* What is being asked: Edit the part of the material that opens with the line containing "You are a GUI" and runs through the end of the material, replacing "Visual editor" with "HTML editor" and changing nothing else. Leave the pictures out of your answer.

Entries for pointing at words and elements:
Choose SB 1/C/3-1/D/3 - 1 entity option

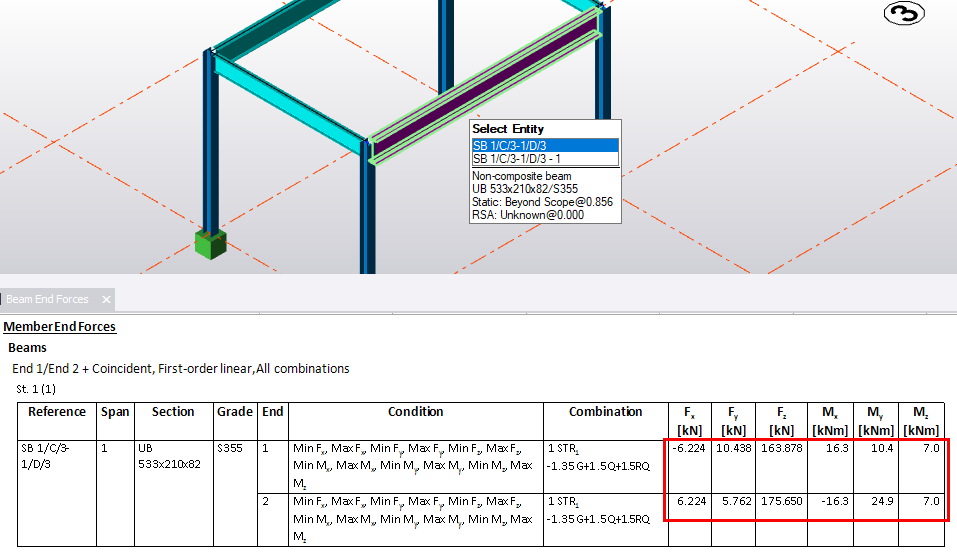(545, 159)
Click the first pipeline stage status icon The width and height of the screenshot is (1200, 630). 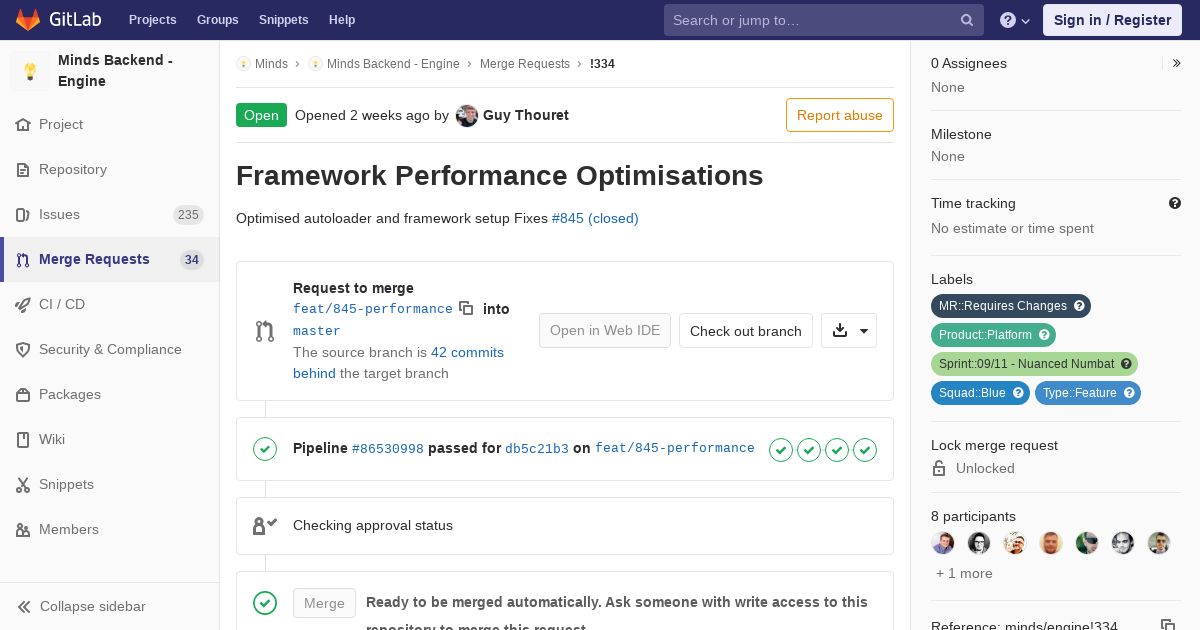point(781,450)
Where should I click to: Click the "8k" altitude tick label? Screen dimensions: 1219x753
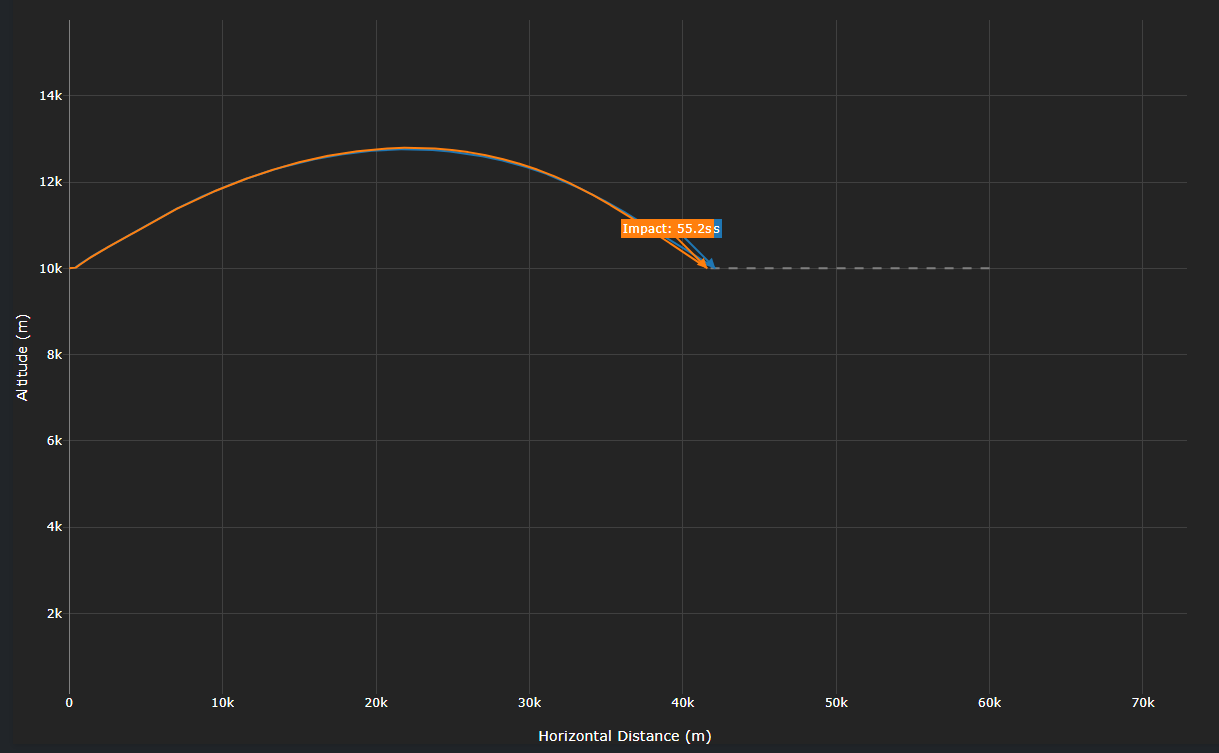[x=54, y=355]
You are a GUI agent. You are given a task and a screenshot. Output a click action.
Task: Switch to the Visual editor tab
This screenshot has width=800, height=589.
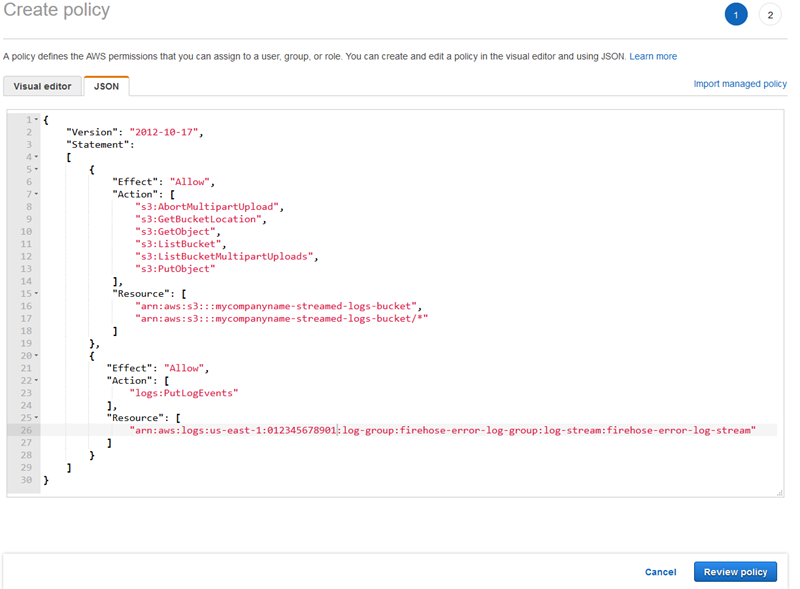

* Complete output:
You are a GUI agent. You are given a task and a screenshot. Output a click action.
Task: Switch to the HTML editor tab
This screenshot has width=800, height=589.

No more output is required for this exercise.